Records contained in a dataset
□ □ □ □ □ □ □

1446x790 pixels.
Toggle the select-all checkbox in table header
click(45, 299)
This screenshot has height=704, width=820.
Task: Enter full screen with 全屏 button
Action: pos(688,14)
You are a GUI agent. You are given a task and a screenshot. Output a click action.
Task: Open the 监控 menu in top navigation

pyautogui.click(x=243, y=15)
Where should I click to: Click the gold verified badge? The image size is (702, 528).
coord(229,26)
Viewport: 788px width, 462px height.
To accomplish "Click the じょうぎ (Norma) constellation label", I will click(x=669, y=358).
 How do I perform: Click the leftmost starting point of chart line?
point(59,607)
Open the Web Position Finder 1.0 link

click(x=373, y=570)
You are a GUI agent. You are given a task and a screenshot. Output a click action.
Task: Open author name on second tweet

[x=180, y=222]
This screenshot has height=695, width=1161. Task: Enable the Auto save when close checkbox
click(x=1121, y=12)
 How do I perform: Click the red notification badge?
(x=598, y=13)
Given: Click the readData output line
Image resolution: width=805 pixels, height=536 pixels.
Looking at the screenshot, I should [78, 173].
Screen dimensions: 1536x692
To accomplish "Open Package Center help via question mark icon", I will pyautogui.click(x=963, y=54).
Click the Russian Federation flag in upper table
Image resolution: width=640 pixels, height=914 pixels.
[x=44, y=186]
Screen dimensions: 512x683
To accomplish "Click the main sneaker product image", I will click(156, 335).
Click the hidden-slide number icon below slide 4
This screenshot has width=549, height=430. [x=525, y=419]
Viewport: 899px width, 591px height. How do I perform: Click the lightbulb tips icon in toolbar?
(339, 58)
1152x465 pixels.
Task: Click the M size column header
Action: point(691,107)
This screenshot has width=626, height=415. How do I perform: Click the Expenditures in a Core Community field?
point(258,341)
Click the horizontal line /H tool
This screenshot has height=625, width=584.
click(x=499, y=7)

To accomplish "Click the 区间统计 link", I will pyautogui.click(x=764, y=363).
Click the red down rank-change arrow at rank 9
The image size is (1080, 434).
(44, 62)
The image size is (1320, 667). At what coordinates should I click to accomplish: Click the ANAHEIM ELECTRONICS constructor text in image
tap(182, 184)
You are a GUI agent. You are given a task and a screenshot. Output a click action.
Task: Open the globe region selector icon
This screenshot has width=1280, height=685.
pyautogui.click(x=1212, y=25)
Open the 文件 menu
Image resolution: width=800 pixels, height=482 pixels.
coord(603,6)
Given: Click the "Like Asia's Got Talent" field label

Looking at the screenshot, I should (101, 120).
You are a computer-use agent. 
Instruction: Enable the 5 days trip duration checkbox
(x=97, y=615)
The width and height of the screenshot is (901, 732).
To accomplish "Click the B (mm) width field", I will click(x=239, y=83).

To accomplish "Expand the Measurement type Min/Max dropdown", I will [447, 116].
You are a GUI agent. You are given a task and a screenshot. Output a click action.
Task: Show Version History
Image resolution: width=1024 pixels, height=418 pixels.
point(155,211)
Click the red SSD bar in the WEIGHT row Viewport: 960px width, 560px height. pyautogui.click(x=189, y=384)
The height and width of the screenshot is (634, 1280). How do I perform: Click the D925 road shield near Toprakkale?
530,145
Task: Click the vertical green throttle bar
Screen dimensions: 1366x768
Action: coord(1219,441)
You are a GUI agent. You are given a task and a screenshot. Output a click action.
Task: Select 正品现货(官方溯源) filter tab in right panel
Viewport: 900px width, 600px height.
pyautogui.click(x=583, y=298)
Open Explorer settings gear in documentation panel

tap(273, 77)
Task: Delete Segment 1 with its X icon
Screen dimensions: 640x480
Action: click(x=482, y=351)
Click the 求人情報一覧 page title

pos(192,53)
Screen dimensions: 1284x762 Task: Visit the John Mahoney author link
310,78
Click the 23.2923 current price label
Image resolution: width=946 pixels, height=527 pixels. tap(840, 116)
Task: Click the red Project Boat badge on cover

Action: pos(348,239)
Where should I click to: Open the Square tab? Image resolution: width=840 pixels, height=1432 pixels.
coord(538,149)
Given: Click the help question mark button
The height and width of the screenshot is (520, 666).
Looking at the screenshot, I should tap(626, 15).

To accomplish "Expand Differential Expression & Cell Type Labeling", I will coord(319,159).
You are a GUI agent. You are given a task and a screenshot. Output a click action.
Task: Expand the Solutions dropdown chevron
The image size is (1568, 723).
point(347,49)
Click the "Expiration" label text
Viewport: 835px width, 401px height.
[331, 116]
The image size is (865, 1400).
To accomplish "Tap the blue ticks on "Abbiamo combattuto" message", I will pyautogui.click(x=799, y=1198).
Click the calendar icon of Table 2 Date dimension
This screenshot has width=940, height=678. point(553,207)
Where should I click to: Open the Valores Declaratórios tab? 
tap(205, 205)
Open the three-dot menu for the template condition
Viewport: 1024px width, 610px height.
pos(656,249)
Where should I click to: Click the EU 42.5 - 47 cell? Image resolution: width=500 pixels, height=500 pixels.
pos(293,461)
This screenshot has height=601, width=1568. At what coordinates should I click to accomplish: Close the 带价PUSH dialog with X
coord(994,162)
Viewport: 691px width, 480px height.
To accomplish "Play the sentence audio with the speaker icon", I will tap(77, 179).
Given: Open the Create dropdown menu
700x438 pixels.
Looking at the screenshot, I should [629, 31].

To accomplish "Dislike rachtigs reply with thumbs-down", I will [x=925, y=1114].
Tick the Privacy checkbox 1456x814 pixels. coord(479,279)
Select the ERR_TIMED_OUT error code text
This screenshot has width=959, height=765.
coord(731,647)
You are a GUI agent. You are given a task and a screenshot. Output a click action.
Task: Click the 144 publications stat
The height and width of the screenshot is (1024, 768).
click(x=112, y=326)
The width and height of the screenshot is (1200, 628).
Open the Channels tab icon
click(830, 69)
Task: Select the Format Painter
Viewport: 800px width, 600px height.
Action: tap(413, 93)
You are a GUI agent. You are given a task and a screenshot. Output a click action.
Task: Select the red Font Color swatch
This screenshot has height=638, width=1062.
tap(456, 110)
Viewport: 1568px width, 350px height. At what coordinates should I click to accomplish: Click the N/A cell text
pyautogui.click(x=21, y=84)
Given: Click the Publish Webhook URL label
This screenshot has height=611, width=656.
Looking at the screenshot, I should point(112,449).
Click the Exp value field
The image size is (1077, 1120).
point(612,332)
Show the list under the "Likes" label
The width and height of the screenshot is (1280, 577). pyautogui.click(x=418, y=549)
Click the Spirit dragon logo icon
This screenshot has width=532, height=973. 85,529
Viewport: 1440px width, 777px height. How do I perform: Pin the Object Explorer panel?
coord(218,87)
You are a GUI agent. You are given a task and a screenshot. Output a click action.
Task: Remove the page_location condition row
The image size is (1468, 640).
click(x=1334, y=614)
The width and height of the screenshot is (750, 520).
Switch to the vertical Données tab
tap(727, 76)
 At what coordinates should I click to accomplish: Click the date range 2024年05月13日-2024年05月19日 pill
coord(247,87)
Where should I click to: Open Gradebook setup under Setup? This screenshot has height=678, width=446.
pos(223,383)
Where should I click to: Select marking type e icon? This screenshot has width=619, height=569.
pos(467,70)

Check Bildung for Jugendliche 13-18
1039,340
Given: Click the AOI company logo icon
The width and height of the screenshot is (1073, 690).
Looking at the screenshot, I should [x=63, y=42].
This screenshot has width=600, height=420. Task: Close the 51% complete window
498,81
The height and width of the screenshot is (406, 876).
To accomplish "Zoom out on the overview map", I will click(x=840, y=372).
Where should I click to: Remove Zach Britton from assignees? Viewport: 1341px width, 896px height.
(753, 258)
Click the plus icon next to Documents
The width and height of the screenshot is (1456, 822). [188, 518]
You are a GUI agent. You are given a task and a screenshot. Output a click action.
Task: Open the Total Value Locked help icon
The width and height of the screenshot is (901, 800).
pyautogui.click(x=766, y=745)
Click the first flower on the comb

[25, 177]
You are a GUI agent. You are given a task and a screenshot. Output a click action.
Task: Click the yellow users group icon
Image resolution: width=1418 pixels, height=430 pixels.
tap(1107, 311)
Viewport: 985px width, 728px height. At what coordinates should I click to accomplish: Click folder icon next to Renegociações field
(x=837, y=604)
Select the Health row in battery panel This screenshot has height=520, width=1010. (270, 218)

□ □ □ □ □ □ □

# WHAT IS EXPECTED:
The lines you need are those with the word "dropdown"; list them from the entries.

# OUTPUT OF THE EXERCISE:
To accomplish "Expand the Measurement type Min/Max dropdown", I will [447, 116].
Task: Expand the Solutions dropdown chevron
Given: Open the Create dropdown menu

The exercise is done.